**INSTRUCTIONS FOR THE TASK:**
Lines holding the string "Locate": copy each one from the listing below.

**SUPPLIED MATERIAL:**
###

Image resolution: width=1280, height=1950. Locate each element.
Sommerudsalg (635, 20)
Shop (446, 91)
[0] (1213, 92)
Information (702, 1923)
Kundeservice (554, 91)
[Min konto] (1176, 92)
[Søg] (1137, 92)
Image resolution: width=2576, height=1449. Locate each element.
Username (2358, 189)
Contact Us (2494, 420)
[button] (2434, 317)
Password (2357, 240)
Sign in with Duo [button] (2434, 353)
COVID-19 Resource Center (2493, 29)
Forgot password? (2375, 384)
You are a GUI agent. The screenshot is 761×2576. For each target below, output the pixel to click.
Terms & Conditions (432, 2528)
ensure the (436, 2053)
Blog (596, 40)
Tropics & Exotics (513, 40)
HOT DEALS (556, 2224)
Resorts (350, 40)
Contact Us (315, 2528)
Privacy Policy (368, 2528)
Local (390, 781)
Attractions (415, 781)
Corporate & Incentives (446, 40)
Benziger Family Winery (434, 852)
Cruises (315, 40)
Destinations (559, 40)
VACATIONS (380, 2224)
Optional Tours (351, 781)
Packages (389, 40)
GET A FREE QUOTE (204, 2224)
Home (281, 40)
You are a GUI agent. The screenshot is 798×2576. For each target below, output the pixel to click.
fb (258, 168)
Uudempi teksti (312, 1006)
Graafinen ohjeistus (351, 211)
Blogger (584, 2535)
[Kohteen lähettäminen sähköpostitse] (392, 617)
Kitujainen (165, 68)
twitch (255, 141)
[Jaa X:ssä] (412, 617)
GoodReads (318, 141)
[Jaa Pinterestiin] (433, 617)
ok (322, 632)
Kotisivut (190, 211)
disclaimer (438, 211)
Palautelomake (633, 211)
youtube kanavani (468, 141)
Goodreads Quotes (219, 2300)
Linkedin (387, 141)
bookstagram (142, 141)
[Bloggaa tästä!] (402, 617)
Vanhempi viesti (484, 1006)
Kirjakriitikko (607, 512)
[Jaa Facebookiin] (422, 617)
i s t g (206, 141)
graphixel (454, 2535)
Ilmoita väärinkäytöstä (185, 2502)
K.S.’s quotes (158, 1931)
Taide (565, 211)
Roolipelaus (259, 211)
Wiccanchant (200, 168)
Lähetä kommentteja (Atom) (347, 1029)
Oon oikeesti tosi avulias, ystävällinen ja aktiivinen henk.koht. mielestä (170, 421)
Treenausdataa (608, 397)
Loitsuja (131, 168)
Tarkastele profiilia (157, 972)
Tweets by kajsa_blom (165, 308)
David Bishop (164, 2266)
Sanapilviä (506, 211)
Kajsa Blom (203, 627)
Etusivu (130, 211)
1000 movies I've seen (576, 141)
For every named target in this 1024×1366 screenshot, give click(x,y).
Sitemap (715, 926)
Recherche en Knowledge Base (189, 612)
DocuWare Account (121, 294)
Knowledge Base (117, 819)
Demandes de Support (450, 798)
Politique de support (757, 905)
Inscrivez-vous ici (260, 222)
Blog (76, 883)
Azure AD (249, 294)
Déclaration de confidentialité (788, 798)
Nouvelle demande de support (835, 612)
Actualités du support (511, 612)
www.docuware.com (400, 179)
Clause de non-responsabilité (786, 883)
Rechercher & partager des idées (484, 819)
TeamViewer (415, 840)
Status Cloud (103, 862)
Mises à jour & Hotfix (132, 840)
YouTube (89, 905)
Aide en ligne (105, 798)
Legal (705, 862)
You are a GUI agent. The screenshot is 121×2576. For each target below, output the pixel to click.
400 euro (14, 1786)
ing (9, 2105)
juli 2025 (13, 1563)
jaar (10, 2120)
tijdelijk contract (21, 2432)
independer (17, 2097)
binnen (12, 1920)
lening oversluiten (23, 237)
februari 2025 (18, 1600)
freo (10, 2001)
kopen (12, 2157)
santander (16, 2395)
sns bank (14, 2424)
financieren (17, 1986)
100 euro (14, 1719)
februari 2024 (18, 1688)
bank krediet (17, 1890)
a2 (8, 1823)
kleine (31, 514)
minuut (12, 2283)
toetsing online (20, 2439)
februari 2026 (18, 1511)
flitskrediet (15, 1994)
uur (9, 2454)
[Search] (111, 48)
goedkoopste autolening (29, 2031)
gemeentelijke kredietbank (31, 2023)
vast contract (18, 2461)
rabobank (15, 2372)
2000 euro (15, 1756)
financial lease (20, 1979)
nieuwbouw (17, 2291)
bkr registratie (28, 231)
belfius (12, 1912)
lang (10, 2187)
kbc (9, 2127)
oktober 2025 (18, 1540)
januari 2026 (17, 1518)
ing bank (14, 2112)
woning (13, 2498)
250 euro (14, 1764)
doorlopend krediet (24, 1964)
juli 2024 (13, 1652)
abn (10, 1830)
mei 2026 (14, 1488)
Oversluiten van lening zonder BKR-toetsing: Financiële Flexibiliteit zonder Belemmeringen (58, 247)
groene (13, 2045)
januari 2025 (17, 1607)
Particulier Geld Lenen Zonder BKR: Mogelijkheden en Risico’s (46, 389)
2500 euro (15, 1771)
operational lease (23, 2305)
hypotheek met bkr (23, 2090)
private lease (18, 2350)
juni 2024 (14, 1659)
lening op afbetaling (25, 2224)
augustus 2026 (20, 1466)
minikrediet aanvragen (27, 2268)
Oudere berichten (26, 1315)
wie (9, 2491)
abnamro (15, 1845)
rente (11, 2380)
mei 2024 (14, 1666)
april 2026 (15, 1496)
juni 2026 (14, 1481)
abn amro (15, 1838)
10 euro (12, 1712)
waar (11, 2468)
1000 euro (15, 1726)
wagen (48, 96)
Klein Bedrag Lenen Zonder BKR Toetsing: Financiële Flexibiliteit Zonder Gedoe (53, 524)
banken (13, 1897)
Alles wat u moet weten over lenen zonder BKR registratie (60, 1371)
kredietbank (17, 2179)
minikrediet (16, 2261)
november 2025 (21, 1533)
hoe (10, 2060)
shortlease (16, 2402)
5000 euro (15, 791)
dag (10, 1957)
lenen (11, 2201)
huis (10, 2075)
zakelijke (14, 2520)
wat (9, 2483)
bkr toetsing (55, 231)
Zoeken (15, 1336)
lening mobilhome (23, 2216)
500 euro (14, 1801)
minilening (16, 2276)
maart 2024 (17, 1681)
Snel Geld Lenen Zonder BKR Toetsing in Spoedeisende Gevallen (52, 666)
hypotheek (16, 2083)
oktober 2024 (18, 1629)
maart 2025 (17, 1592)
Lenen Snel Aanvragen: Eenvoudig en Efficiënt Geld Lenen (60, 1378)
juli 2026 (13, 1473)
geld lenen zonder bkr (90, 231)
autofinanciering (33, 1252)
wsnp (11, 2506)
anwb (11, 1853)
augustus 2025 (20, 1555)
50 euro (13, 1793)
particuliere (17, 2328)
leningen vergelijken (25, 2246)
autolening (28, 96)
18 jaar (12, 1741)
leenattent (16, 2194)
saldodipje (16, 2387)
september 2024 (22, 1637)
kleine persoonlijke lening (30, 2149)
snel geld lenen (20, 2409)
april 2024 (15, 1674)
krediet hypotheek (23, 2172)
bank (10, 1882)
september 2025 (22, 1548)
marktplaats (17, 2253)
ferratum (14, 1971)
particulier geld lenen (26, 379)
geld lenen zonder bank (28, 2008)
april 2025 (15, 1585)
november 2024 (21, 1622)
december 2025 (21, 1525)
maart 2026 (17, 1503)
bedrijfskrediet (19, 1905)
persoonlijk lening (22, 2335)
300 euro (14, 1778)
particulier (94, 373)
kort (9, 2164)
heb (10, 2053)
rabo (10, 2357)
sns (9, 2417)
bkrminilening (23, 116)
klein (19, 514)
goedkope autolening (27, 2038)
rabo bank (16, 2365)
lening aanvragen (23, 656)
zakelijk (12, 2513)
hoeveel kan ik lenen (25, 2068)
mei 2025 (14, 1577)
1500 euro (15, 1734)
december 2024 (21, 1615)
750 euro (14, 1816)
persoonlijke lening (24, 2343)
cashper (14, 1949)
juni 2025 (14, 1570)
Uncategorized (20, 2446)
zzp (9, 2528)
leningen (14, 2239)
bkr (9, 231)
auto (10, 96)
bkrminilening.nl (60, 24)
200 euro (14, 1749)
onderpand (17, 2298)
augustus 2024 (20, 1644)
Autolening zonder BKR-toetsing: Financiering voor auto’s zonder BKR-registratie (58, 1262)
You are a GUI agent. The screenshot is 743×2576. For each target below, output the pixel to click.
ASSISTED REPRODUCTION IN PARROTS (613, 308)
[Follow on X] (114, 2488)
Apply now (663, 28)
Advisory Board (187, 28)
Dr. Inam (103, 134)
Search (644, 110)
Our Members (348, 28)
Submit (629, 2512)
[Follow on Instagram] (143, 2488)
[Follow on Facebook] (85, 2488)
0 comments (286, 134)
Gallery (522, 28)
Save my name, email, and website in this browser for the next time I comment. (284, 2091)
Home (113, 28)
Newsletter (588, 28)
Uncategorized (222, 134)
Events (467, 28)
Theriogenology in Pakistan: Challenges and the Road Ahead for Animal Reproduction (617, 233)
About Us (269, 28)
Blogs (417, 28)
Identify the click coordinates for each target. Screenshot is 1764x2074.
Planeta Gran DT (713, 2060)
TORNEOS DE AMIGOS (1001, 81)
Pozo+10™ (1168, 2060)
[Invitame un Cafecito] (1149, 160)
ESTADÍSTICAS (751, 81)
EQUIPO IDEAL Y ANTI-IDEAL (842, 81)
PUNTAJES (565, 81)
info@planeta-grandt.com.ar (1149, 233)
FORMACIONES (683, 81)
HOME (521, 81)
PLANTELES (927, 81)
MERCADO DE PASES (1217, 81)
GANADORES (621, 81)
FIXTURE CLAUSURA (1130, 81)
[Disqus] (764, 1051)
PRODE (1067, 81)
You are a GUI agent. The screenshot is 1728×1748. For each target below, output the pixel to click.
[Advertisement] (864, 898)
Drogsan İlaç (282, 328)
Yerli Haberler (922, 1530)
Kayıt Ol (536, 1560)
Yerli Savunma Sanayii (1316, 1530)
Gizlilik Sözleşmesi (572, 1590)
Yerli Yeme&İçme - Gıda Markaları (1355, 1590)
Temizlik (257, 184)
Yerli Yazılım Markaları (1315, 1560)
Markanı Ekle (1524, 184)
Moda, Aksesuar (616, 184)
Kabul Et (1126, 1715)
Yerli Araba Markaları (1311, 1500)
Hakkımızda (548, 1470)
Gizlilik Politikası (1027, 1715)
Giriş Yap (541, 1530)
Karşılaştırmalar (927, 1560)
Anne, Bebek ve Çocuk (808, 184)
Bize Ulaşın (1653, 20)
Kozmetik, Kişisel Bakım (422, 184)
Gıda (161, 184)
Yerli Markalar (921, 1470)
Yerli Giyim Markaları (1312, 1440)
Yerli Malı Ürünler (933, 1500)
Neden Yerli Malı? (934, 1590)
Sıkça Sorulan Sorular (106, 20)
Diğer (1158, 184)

###

**YOUR RESPONSE:**
Image resolution: width=1280, height=1950. Locate each element.
Image resolution: width=2576, height=1449. Locate each element.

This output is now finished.